Mais ces dispositifs pourraient être vains, encore une fois. La communauté internationale peut de nouveau les sanctionner, mais cela n’a jamais permis de geler ou de dénucléariser le régime de Pyongyang.
Un enjeu : « la survie du régime politique »
Car pour la Corée du Nord, la ruée vers l’arme nucléaire la plus puissante dépasse le conflit avec les Américains. « La survie du régime politique en dépend », déclare Antoine Bondaz. Depuis 2012, le programme nucléaire est inscrit dans leur Constitution. Le pays y est définit comme étant « un État doté de l’arme nucléaire », devant ainsi privilégier les dépenses dans le domaine de la recherche militaire, plutôt que dans des aspects sociaux. Depuis l’arrivée de Kim Jong-un au pouvoir, fin 2011, le régime a multiplié les essais balistiques : il y en a eu 79 depuis son investiture, et « seulement » 16 avec son prédécesseur, son père Kim Jong-Il. Ce nouveau texte fait notamment les éloges du dirigeant, et de son père défunt, pour renforcer l’autorité de Kim Jong-un.

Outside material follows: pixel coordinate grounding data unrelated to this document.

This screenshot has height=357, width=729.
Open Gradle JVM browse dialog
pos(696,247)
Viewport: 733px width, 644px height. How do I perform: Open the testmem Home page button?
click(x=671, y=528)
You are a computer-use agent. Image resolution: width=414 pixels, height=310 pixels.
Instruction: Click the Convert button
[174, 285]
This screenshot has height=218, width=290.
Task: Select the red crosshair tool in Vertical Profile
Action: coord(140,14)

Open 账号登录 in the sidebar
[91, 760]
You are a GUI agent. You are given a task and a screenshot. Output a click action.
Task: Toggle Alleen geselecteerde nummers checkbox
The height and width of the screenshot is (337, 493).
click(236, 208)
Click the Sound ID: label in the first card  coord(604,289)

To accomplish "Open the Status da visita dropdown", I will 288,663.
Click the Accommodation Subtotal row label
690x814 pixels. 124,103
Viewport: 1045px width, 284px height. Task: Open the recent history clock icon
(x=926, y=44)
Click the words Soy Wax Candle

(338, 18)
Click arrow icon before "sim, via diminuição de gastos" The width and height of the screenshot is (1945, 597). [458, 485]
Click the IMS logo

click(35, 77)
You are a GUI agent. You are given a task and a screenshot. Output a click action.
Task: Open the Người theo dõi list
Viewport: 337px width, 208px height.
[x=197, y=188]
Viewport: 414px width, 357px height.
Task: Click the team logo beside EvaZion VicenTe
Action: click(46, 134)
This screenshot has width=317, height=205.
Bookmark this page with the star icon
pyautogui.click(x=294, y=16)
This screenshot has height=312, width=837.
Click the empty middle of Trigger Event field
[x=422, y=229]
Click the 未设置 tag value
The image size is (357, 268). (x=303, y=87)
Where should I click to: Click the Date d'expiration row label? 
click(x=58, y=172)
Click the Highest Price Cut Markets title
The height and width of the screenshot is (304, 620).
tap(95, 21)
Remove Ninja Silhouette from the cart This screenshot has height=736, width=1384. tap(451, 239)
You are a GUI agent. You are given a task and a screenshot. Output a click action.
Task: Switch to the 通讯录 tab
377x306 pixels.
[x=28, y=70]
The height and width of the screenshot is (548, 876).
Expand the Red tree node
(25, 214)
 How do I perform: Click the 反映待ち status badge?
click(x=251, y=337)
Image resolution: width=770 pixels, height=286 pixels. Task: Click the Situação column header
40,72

« Il est donc impossible de dénucléariser la Corée du Nord, puisque cela voudrait dire qu’ils reviennent sur leur stratégie en place depuis 20 ans. Elle considère que le nucléaire est indispensable à sa politique. L’objectif est de légitimer les sacrifices de la population, délaissés au profit des recherches nucléaires. L’idée est de renforcer le patriotisme et de montrer qu’un petit pays peut faire des prouesses technologiques », précise Antoine Bondaz.
Et pour le moment, aucune entente entre les pays n’a été efficace.